Faut-il avoir peur des renards à Paris?

ANIMAUX Les renards qui rôdent dans la capitale sont-ils des agresseurs en puissance?...

Audrey Chauvet

— 

Un renard dans le jardin d'une résidence londonienne, le 10 février 2013.
Un renard dans le jardin d'une résidence londonienne, le 10 février 2013. — Photo by Invicta Kent Media / Rex Features

Des Buttes-Chaumont au jardin du Luxembourg, le renard rôde dans Paris. Alors qu’un bébé de  quatre semaines a été attaqué par un renard à Londres durant le week-end, les Parisiens pourraient bien devoir se méfier des bêtes sauvages.

Un renard apprivoisé est plus dangereux

«Il ne faut pas paniquer», rassure tout de suite Marc Giraud, président de l’Association pour la protection des animaux sauvages. «Nous sommes loin d’être dans la même situation qu’en Angleterre, explique-t-il à 20 Minutes. Là bas, les renards sont presque apprivoisés, ils jouent dans les jardins en ville, ils n’ont pas peur de l’homme.» Cette familiarité avec le mignon renard roux représente néanmoins un danger: «Le renard est un animal qui mange de tout et il peut très bien considérer un nourrisson comme un morceau de viande», reconnaît Marc Giraud, qui rappelle que le renard en France reste «très farouche et les très rares que l’on voit dans Paris intra-muros ne sont pas du genre à se laisser caresser»: «Le plus grand danger est de leur faire perdre la peur de l’homme», conclut-il.

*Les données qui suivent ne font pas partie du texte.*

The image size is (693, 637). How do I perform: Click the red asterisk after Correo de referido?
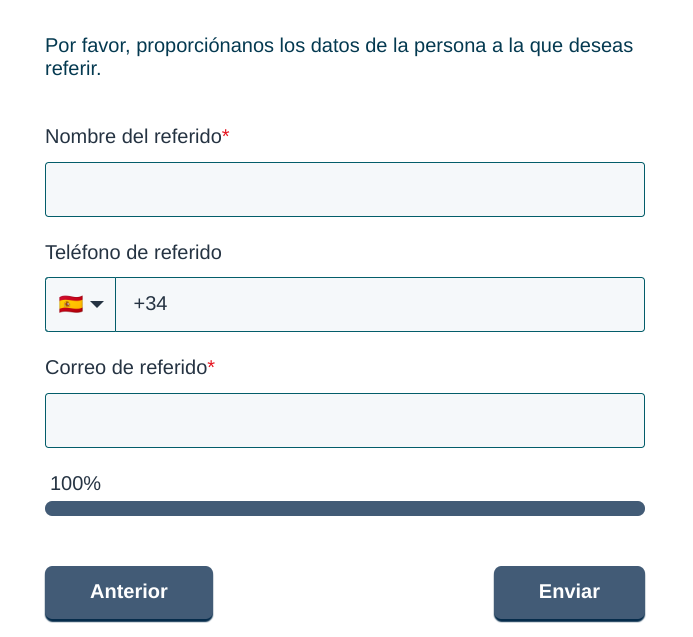(211, 367)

Avec l’urbanisation qui grignote les forêts périurbaines, le renard s’est rapproché des villes ces dernières années et certains ont été observés dans les bois de Boulogne et de Vincennes mais également intra-muros, aux Buttes-Chaumont ou au Jardin du Luxembourg. Gourmand de nos détritus, le renard trouve en ville un abri loin des chasseurs et au plus près de sources d’alimentation faciles d’accès. Néanmoins, l’Agence d’écologie urbaine de la ville de Paris estime qu’il n’y a qu’une quinzaine de renards errant dans les rues de la capitale, contre environ 10.000 à Londres.